Following Sailer's and Parker's ideas about FBD cousin-marriage giving rise sentiments of "tribalism" in these populations, I think that the aggressive, "tribalistic" nature of Islam in these areas of the world is actually a result of the mating patterns in these populations.

(I have a text copy of the Korotayev article if anyone's interested in reading it.)

Anonymous said...

prcaldude: I hate to be a fly in the ointment (or do I?), but the areas with the most cousin marriage also coincide pretty nicely with the areas of lowest IQ.

Yes, they do.
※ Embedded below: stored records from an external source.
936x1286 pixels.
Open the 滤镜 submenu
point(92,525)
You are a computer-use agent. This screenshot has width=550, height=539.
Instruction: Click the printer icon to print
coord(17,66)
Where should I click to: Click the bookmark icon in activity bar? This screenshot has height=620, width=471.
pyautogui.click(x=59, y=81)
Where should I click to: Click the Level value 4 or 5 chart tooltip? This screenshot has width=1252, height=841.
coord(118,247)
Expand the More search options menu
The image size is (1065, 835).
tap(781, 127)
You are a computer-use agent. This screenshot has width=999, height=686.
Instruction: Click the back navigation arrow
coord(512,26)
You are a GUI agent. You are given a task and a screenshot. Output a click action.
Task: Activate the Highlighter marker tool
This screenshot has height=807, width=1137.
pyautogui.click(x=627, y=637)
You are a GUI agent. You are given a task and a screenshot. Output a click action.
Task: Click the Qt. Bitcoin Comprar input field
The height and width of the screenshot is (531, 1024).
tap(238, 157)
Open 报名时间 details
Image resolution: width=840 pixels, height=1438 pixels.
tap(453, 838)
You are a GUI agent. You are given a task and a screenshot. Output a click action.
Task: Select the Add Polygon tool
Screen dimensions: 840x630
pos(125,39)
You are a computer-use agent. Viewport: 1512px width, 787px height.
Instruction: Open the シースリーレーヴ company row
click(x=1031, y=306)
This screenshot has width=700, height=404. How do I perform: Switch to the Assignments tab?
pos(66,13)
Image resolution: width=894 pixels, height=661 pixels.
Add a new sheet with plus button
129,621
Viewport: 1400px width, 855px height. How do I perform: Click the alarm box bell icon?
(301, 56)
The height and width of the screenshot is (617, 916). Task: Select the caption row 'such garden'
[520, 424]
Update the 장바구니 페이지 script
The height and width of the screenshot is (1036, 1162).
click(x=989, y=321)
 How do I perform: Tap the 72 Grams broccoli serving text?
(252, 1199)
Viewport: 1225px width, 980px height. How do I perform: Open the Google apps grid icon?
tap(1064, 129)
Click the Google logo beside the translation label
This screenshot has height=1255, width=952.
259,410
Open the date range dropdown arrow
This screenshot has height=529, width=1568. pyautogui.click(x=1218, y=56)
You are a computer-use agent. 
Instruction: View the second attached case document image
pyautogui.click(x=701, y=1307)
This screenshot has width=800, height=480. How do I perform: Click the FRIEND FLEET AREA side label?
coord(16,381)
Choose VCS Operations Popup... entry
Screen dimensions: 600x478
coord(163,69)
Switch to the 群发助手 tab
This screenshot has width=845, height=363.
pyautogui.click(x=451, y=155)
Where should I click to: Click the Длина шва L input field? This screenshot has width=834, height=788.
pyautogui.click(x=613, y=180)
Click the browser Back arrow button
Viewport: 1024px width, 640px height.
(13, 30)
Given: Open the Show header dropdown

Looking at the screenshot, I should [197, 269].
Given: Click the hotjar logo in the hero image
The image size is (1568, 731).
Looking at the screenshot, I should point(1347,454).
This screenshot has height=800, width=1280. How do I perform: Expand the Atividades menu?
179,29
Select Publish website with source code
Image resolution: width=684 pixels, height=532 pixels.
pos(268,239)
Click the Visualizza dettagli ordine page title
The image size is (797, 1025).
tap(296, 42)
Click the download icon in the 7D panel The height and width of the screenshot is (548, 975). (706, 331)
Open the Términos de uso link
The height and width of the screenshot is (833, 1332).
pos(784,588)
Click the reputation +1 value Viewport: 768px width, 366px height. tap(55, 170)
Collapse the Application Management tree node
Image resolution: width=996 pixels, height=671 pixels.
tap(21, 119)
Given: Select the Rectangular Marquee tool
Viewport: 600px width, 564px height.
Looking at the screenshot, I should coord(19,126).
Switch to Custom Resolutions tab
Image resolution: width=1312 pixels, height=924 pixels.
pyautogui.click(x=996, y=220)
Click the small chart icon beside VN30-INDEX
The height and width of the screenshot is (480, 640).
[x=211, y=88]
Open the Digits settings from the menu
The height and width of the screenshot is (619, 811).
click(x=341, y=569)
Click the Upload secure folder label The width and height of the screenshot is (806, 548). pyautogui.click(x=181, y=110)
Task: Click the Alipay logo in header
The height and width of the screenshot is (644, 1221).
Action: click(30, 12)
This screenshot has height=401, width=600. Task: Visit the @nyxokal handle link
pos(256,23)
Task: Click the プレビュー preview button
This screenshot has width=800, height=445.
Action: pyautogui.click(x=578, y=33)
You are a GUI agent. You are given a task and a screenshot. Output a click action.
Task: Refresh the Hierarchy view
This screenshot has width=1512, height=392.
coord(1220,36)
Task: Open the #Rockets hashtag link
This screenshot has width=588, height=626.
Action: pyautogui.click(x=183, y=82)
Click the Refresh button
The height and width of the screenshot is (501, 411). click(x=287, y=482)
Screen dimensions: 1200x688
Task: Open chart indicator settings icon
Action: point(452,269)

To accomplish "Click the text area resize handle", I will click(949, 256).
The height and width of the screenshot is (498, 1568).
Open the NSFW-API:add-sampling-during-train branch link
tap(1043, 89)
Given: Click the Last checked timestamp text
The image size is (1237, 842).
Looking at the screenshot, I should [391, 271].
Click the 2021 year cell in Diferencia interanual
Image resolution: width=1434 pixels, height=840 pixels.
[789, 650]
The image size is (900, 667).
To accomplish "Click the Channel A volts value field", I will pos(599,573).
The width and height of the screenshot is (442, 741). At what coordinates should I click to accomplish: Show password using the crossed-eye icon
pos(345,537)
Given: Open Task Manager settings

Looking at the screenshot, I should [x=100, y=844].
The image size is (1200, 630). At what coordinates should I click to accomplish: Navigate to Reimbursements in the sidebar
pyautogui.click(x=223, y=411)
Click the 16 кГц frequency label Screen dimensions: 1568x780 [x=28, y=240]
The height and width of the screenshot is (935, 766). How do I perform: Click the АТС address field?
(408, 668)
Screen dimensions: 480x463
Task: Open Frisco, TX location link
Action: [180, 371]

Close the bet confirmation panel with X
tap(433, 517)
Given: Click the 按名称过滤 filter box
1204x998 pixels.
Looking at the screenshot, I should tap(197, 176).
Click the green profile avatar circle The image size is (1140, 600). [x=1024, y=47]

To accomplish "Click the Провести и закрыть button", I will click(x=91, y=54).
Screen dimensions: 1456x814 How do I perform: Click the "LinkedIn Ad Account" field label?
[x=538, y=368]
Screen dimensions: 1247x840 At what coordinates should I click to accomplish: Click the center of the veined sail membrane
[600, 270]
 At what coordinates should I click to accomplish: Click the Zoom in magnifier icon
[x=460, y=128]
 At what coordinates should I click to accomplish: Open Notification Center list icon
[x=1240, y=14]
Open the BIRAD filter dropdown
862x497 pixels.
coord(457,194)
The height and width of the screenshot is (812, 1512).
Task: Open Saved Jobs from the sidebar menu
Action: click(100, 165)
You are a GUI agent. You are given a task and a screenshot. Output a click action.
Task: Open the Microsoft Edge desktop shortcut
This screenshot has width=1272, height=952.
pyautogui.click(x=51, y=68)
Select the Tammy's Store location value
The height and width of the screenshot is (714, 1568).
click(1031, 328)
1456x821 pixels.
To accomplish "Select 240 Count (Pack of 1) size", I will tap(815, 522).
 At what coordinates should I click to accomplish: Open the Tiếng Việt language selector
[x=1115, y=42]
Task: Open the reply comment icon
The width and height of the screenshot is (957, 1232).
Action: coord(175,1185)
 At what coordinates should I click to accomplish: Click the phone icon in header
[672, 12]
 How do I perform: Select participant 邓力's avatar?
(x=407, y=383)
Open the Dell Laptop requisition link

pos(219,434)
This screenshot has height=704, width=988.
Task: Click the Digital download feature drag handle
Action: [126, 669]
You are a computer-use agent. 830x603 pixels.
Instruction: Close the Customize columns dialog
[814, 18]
Extensive inbreeding does also lead to IQ depression from what I understand. :-/

Zenster said...

While Hibernia Girl properly notes how consanguinious marriage leads to "clannishness", it also has another exceptionally deleterious effect. Cousin marriage also serves as an extreme inhibition to assimilation. There is nothing like marrying someone from another culture to help dilute tribalism.

At day's end, I shall be less than surprised if it turns out that consanguinious marriage promotes both a genetic predisposition for violent behavior and enhances susceptibility to programming or indoctrination. Combined with the existing propensity for mental retardation, this would go a long way towards explaining the savage, robotic and Neanderthal Muslim mindset.

David: In the end, we may not have to worry about as much as we think we do if they continue on this path.

Sorry, pal. The West has no such luxury as waiting around for moronic Muslim marriage traditions to take their toll. By the time retrogressive genetics have done enough damage, far too many of our cities will be glowing slagheaps. Islam needs its butt kicked right now by way of military force without any waiting around for the long-term emergence of ingrained recessive traits.

We already have a sufficient quota of mentally deranged Islamic wingnuts trundling about in their bomb vests. Their DNA algae will never grow fast enough to clog the filters in time. What Islam's gene pool requires is several closely spaced shock chlorinations.